* AIM 1 *
In the forum thread on pattern matching strings with rest, why would \(y) in the pattern "\(x)\(y)" always match the empty string? Answer in one to three sentences.
* AIM 2 *
Continue the forum thread on pattern matching strings with rest, starting after its last post.

* ARTICLE *
Stream: ideas

Topic: pattern matching strings with rest


view this post on Zulip Brendan Hansknecht (Dec 28 2023 at 15:48):

spin off of #ideas>Should we have Str.walkUtf8*?
With lists, it is quite common to use pattern matching with recursion to write parsers. Ex:

fn = \list, sum ->
    when list is
        ['0', .. as rest] -> fn rest sum
        ['1', .. as rest] -> fn rest (sum + 1)
        ...
        ['9', .. as rest] -> fn rest (sum + 9)
        _ -> sum

This is currently not possible to do with pattern matching on strings.
That said, we have the primitives to enable a user to write this manually via Str.startsWith and Str.splitFirst or Str.replaceFirst.
Why not enable direct pattern matching on Str with rest?

I am not sure the right syntax here, but it should enable matching the start, end, and getting the rest.
Here is a port of the same code in a random syntax:

fn = \list, sum ->
    when list is
        "0" with .. as rest -> fn rest sum
        "1" with .. as rest -> fn rest (sum + 1)
        ...
        "9" with .. as rest -> fn rest (sum + 9)
        _ -> sum

I really don't know a good syntax for this, but I think it would be a really nice add to the language if we can find a syntax.

Would enable recursive pattern matching parsing that supports arbitrary unicode and small strings without an allocation.

view this post on Zulip Brendan Hansknecht (Dec 28 2023 at 16:08):

Also would mean you can directly match "😀" with .. as rest instead of [0x01, 0xF6, 0x00, .. as rest]

view this post on Zulip Richard Feldman (Dec 28 2023 at 16:12):

one idea that sounds ergonomic (but potentially tricky to implement) would be to allow interpolation in string patterns, e.g.:

when str is
    "blah\(rest)" -> ...

view this post on Zulip Isaac Van Doren (Dec 28 2023 at 17:21):

This would be great!

view this post on Zulip Richard Feldman (Dec 28 2023 at 18:03):

there's definitely a rabbit hole there haha

view this post on Zulip Richard Feldman (Dec 28 2023 at 18:04):

like what if I do this:

when str is
    "foo\(bar)baz\(blah)" -> ...
    "blah\(rest)" -> ...

at that point it's partway to running a series of regular expressions on each string

view this post on Zulip Richard Feldman (Dec 28 2023 at 18:06):

which on its own is doable (although certainly more complex than what we have today) but then what about exhaustiveness checking?

view this post on Zulip Richard Feldman (Dec 28 2023 at 18:07):

also there are various edge cases which should probably generate warnings, e.g. here \(y) would always match empty string because \(x) would have consumed everything

when str is
    "\(x)\(y)" -> ...

view this post on Zulip Richard Feldman (Dec 28 2023 at 18:08):

regarding exhaustiveness, "\(x)" -> on its own would be equivalent to x ->, so that's exhaustive

view this post on Zulip Richard Feldman (Dec 28 2023 at 18:09):

but then also any of the "\(x)\(y)\(z)" -> variations would be exhaustive too (but with warnings about unused identifiers)

* RAW DATA *

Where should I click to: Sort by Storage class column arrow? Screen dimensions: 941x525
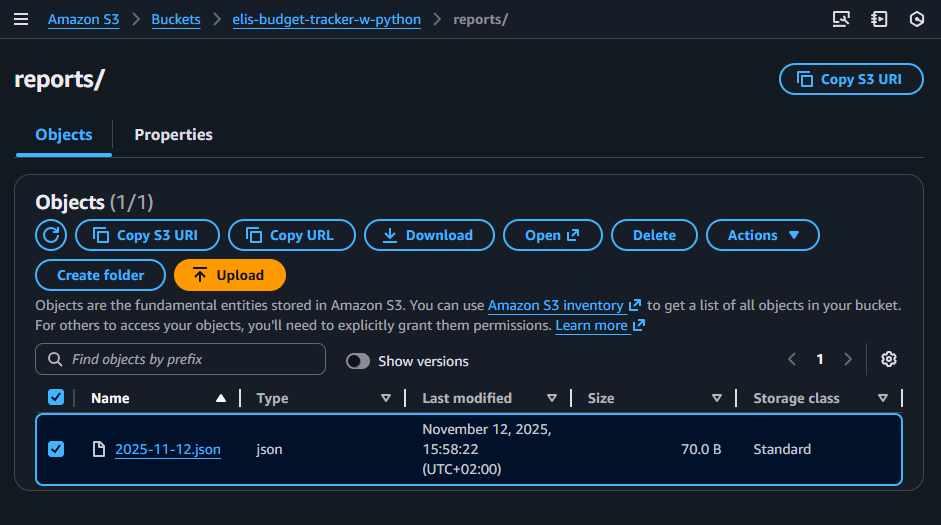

* FINAL RESULT 1 *
\(y) would always match the empty string because \(x) would already have consumed everything in the string. For this reason, the thread says such a case should probably generate a warning.

* FINAL RESULT 2 *
view this post on Zulip Richard Feldman (Dec 28 2023 at 18:10):

I guess actually exhaustiveness wouldn't be that tricky, in the sense that as soon as you have any non-interpolation content in the string literal, it's no longer exhaustive

view this post on Zulip Agus Zubiaga (Dec 28 2023 at 18:17):

It's pretty cool, but I wonder how often it'd be actually useful. I have a feeling people will start using this, realize it's not quite enough for their use case, and demand full regex support :upside_down:

view this post on Zulip Hannes Nevalainen (Dec 28 2023 at 22:08):

https://roc.zulipchat.com/#narrow/stream/231634-beginners/topic/Pattern.20matching.20on.20strings.2Fbinaries

view this post on Zulip Hannes Nevalainen (Dec 28 2023 at 22:10):

The way this works in erlang/Elixir is quite powerful and maybe be worth looking at for inspiration :)

view this post on Zulip Brendan Hansknecht (Dec 28 2023 at 22:19):

<> is the concat operator or special syntax for the pattern matching specifically

view this post on Zulip Brendan Hansknecht (Dec 28 2023 at 22:21):

If concat "one" <> rest would be equivalent to "one\(rest)" in current roc. So that would suggest using interpolation for variable binding in roc.

view this post on Zulip Ayaz Hafiz (Dec 28 2023 at 22:57):

Yeah, I would definitely save the string pattern matching to regexes or weakened form that's syntax sugar over list pattern matching

view this post on Zulip Ayaz Hafiz (Dec 28 2023 at 22:58):

https://www.egison.org/ is interesting but doing this kind of stuff is super complicated

view this post on Zulip Brendan Hansknecht (Dec 28 2023 at 22:59):

I think a good start that could be expanded later if we want is just matching the prefix, rest, and suffix

view this post on Zulip Richard Feldman (Dec 29 2023 at 02:46):

Agus Zubiaga said:

It's pretty cool, but I wonder how often it'd be actually useful.

one way it could be used: for matching URLs, it could save splitting the string on "/" first:

["users", username, "posts", postId] ->

vs

"/users/\(username)/posts/\(postId)" ->

view this post on Zulip Richard Feldman (Dec 29 2023 at 02:47):

also could facilitate breaking down URLs into pieces and matching on separate parts separately, e.g.

"/users/\(username)/\(rest)" ->
    when rest is
        "posts/\(postId)" -> ...
        "profile" -> ...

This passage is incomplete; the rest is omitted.